’49 Waltzes for Elmet’ is a writing project initiated and curated by Rob Lycett, which will become a poetic adaptation of John Cage’s 1977 ’49 Waltzes for the Five Boroughs’. This project is part of an ongoing exploration of the relationship between maps and poetic observation.
A map of ‘Elmet’, with a geography that bears similarities to that of ‘Remains of Elmet’ by Ted Hughes and Fay Godwin, will be marked with locations. Ted Hughes described the area of Elmet as…
“the upper Calder and the territory roughly encircled by a line drawn through Halifax (on the east), Keighley (on the north-east), Colne (on the north-west), Burnley (on the west), and Littleborough (on the south-west): an ‘island’ straddling the Yorks-Lancs border, though mainly in Yorkshire, and centred, in my mind, on Heptonstall.” p9
Each of these locations will be represented by a short stanza.

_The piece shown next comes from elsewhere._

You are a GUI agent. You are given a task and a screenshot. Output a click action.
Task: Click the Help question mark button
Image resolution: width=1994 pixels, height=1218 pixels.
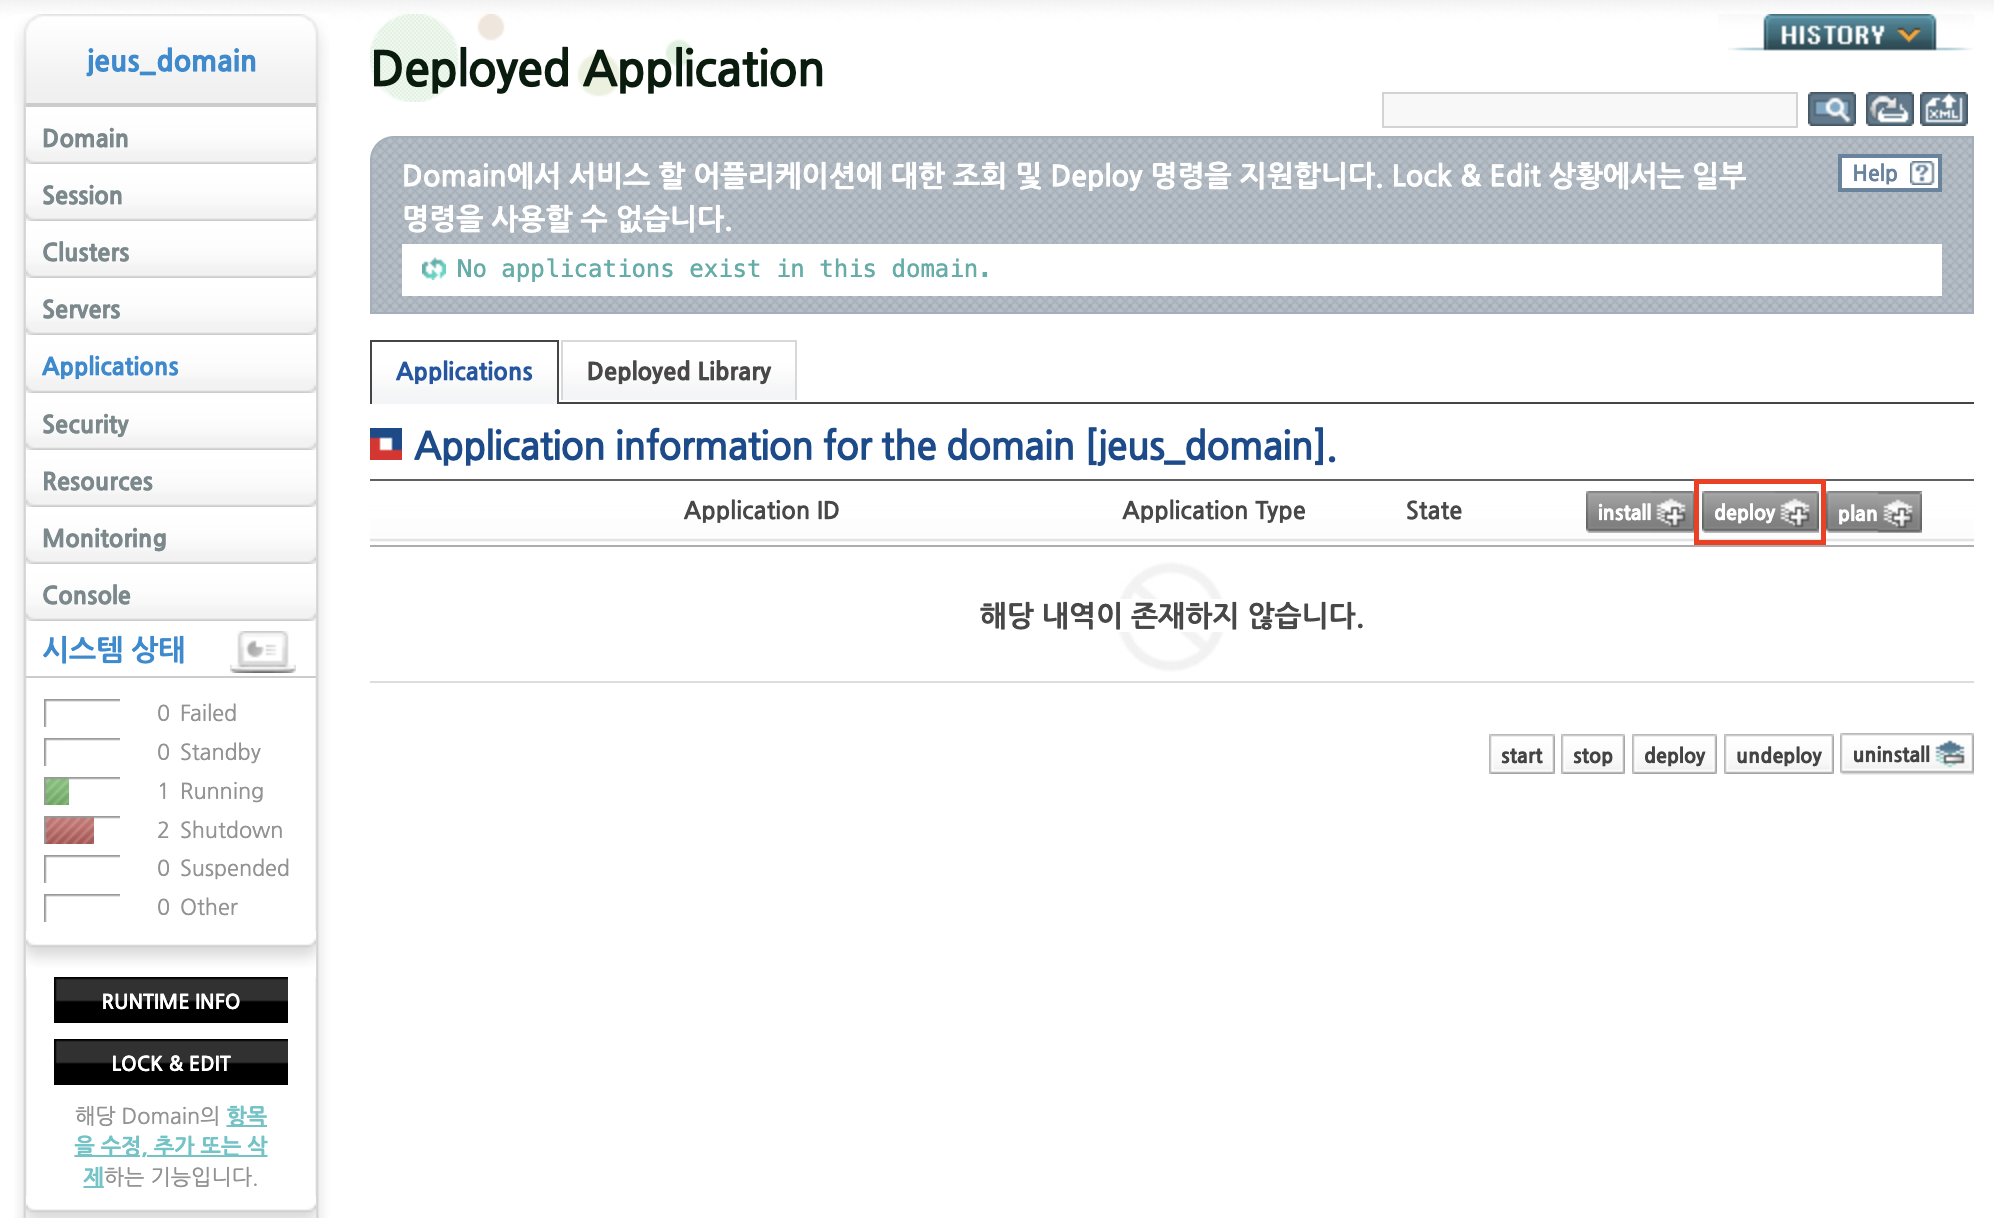tap(1889, 173)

Stanzas are identified via an index number and a latitude and longitude locator. Using a chance operation, 147 stanzas will be arranged into groups of three, thus completing what Cage called a waltz. A waltz will form a three stanza poem. There will be 49 waltzes and they will be represented on the map with coloured lines.
In the summer of 2012, a number of poets were invited to contribute stanzas to the project.